• About this task: What is needed here is an exact copy of all the entries below.

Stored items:
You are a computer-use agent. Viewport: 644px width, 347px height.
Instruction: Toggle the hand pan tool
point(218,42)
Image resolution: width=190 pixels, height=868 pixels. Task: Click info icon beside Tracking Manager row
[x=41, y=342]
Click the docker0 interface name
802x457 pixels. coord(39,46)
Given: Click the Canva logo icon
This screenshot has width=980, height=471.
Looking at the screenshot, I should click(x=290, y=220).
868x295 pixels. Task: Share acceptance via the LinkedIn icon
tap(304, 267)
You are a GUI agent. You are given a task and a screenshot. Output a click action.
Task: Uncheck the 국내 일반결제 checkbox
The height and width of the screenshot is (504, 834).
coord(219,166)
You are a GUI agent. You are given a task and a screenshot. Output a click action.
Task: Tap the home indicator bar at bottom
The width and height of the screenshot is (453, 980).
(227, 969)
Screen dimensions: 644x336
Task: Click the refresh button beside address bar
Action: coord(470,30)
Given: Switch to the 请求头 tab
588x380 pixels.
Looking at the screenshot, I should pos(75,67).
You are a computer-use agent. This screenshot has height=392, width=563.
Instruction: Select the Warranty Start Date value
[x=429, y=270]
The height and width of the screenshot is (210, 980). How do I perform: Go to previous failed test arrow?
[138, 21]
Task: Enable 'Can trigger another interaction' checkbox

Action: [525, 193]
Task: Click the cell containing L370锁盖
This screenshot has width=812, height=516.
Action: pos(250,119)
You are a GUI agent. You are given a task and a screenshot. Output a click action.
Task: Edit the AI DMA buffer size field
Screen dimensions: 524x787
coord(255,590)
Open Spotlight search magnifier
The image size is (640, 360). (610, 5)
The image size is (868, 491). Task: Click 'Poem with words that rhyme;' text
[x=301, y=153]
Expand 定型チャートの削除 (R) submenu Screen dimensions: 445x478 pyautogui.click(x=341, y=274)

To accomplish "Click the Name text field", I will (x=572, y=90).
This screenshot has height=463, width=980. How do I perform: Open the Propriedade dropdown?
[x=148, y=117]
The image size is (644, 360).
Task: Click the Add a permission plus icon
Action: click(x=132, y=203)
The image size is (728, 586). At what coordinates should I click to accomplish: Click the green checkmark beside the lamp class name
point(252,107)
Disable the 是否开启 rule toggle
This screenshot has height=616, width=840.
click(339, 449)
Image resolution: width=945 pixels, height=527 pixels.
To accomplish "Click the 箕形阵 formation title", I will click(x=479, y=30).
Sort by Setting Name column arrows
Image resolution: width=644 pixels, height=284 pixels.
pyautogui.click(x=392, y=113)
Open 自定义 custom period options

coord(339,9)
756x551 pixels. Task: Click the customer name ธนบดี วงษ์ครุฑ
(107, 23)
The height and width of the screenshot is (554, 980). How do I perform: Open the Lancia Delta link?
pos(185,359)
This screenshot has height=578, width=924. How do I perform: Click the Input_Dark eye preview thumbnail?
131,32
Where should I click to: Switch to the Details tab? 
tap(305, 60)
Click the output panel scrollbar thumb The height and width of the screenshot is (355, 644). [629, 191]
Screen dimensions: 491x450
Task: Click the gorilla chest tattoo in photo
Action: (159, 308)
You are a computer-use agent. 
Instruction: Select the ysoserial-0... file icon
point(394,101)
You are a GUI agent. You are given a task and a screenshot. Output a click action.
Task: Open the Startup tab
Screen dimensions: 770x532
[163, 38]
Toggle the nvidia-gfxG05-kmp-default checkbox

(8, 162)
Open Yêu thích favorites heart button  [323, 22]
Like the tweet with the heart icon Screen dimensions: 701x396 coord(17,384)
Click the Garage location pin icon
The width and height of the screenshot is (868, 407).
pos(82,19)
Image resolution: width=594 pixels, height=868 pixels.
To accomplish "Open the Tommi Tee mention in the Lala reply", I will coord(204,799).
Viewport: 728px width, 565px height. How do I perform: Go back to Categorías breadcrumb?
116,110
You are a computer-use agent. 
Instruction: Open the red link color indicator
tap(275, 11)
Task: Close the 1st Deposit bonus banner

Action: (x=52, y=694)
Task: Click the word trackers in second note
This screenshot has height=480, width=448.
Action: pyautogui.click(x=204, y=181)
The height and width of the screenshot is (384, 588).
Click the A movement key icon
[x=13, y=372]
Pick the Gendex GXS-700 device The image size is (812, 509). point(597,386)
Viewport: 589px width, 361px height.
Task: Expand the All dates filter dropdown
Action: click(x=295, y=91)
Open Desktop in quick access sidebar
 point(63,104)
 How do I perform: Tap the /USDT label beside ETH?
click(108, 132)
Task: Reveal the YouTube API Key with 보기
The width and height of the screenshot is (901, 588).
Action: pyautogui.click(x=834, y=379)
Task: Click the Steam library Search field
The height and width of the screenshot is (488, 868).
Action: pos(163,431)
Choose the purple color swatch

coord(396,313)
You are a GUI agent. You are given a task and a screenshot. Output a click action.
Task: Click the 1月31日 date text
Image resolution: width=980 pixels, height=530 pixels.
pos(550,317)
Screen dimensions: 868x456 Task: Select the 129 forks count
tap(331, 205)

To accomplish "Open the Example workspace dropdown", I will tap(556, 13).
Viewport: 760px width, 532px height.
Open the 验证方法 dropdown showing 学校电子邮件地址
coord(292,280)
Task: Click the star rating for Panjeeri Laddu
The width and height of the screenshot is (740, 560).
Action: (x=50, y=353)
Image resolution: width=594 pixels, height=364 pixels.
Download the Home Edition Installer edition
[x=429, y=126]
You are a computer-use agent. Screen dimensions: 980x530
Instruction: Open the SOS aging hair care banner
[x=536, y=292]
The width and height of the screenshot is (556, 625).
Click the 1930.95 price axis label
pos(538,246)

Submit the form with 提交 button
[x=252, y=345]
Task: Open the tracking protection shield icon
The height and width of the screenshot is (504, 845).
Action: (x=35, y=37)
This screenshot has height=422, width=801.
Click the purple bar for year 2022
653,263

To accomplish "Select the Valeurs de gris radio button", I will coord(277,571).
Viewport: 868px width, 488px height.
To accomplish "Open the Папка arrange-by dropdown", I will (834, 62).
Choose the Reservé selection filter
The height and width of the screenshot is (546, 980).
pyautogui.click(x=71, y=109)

• Solution to the exercise:
You are a computer-use agent. Viewport: 644px width, 347px height.
Instruction: Toggle the hand pan tool
point(218,42)
Image resolution: width=190 pixels, height=868 pixels. Task: Click info icon beside Tracking Manager row
[x=41, y=342]
Click the docker0 interface name
802x457 pixels. coord(39,46)
Given: Click the Canva logo icon
This screenshot has width=980, height=471.
Looking at the screenshot, I should click(x=290, y=220).
868x295 pixels. Task: Share acceptance via the LinkedIn icon
tap(304, 267)
You are a GUI agent. You are given a task and a screenshot. Output a click action.
Task: Uncheck the 국내 일반결제 checkbox
The height and width of the screenshot is (504, 834).
coord(219,166)
You are a GUI agent. You are given a task and a screenshot. Output a click action.
Task: Tap the home indicator bar at bottom
The width and height of the screenshot is (453, 980).
(227, 969)
Screen dimensions: 644x336
Task: Click the refresh button beside address bar
Action: coord(470,30)
Given: Switch to the 请求头 tab
588x380 pixels.
Looking at the screenshot, I should pos(75,67).
You are a computer-use agent. This screenshot has height=392, width=563.
Instruction: Select the Warranty Start Date value
[x=429, y=270]
The height and width of the screenshot is (210, 980). How do I perform: Go to previous failed test arrow?
[138, 21]
Task: Enable 'Can trigger another interaction' checkbox

Action: [525, 193]
Task: Click the cell containing L370锁盖
This screenshot has width=812, height=516.
Action: pos(250,119)
You are a GUI agent. You are given a task and a screenshot. Output a click action.
Task: Edit the AI DMA buffer size field
Screen dimensions: 524x787
coord(255,590)
Open Spotlight search magnifier
The image size is (640, 360). (610, 5)
The image size is (868, 491). Task: Click 'Poem with words that rhyme;' text
[x=301, y=153]
Expand 定型チャートの削除 (R) submenu Screen dimensions: 445x478 pyautogui.click(x=341, y=274)

To accomplish "Click the Name text field", I will (x=572, y=90).
This screenshot has height=463, width=980. How do I perform: Open the Propriedade dropdown?
[x=148, y=117]
The image size is (644, 360).
Task: Click the Add a permission plus icon
Action: click(x=132, y=203)
The image size is (728, 586). At what coordinates should I click to accomplish: Click the green checkmark beside the lamp class name
point(252,107)
Disable the 是否开启 rule toggle
This screenshot has height=616, width=840.
click(339, 449)
Image resolution: width=945 pixels, height=527 pixels.
To accomplish "Click the 箕形阵 formation title", I will click(x=479, y=30).
Sort by Setting Name column arrows
Image resolution: width=644 pixels, height=284 pixels.
pyautogui.click(x=392, y=113)
Open 自定义 custom period options

coord(339,9)
756x551 pixels. Task: Click the customer name ธนบดี วงษ์ครุฑ
(107, 23)
The height and width of the screenshot is (554, 980). How do I perform: Open the Lancia Delta link?
pos(185,359)
This screenshot has height=578, width=924. How do I perform: Click the Input_Dark eye preview thumbnail?
131,32
Where should I click to: Switch to the Details tab? 
tap(305, 60)
Click the output panel scrollbar thumb The height and width of the screenshot is (355, 644). [629, 191]
Screen dimensions: 491x450
Task: Click the gorilla chest tattoo in photo
Action: (159, 308)
You are a computer-use agent. 
Instruction: Select the ysoserial-0... file icon
point(394,101)
You are a GUI agent. You are given a task and a screenshot. Output a click action.
Task: Open the Startup tab
Screen dimensions: 770x532
[163, 38]
Toggle the nvidia-gfxG05-kmp-default checkbox

(8, 162)
Open Yêu thích favorites heart button  [323, 22]
Like the tweet with the heart icon Screen dimensions: 701x396 coord(17,384)
Click the Garage location pin icon
The width and height of the screenshot is (868, 407).
pos(82,19)
Image resolution: width=594 pixels, height=868 pixels.
To accomplish "Open the Tommi Tee mention in the Lala reply", I will coord(204,799).
Viewport: 728px width, 565px height. How do I perform: Go back to Categorías breadcrumb?
116,110
You are a computer-use agent. 
Instruction: Open the red link color indicator
tap(275, 11)
Task: Close the 1st Deposit bonus banner

Action: (x=52, y=694)
Task: Click the word trackers in second note
This screenshot has height=480, width=448.
Action: pyautogui.click(x=204, y=181)
The height and width of the screenshot is (384, 588).
Click the A movement key icon
[x=13, y=372]
Pick the Gendex GXS-700 device The image size is (812, 509). point(597,386)
Viewport: 589px width, 361px height.
Task: Expand the All dates filter dropdown
Action: click(x=295, y=91)
Open Desktop in quick access sidebar
 point(63,104)
 How do I perform: Tap the /USDT label beside ETH?
click(108, 132)
Task: Reveal the YouTube API Key with 보기
The width and height of the screenshot is (901, 588).
Action: pyautogui.click(x=834, y=379)
Task: Click the Steam library Search field
The height and width of the screenshot is (488, 868).
Action: pos(163,431)
Choose the purple color swatch

coord(396,313)
You are a GUI agent. You are given a task and a screenshot. Output a click action.
Task: Click the 1月31日 date text
Image resolution: width=980 pixels, height=530 pixels.
pos(550,317)
Screen dimensions: 868x456 Task: Select the 129 forks count
tap(331, 205)

To accomplish "Open the Example workspace dropdown", I will tap(556, 13).
Viewport: 760px width, 532px height.
Open the 验证方法 dropdown showing 学校电子邮件地址
coord(292,280)
Task: Click the star rating for Panjeeri Laddu
The width and height of the screenshot is (740, 560).
Action: (x=50, y=353)
Image resolution: width=594 pixels, height=364 pixels.
Download the Home Edition Installer edition
[x=429, y=126]
You are a computer-use agent. Screen dimensions: 980x530
Instruction: Open the SOS aging hair care banner
[x=536, y=292]
The width and height of the screenshot is (556, 625).
Click the 1930.95 price axis label
pos(538,246)

Submit the form with 提交 button
[x=252, y=345]
Task: Open the tracking protection shield icon
The height and width of the screenshot is (504, 845).
Action: (x=35, y=37)
This screenshot has height=422, width=801.
Click the purple bar for year 2022
653,263

To accomplish "Select the Valeurs de gris radio button", I will coord(277,571).
Viewport: 868px width, 488px height.
To accomplish "Open the Папка arrange-by dropdown", I will (834, 62).
Choose the Reservé selection filter
The height and width of the screenshot is (546, 980).
pyautogui.click(x=71, y=109)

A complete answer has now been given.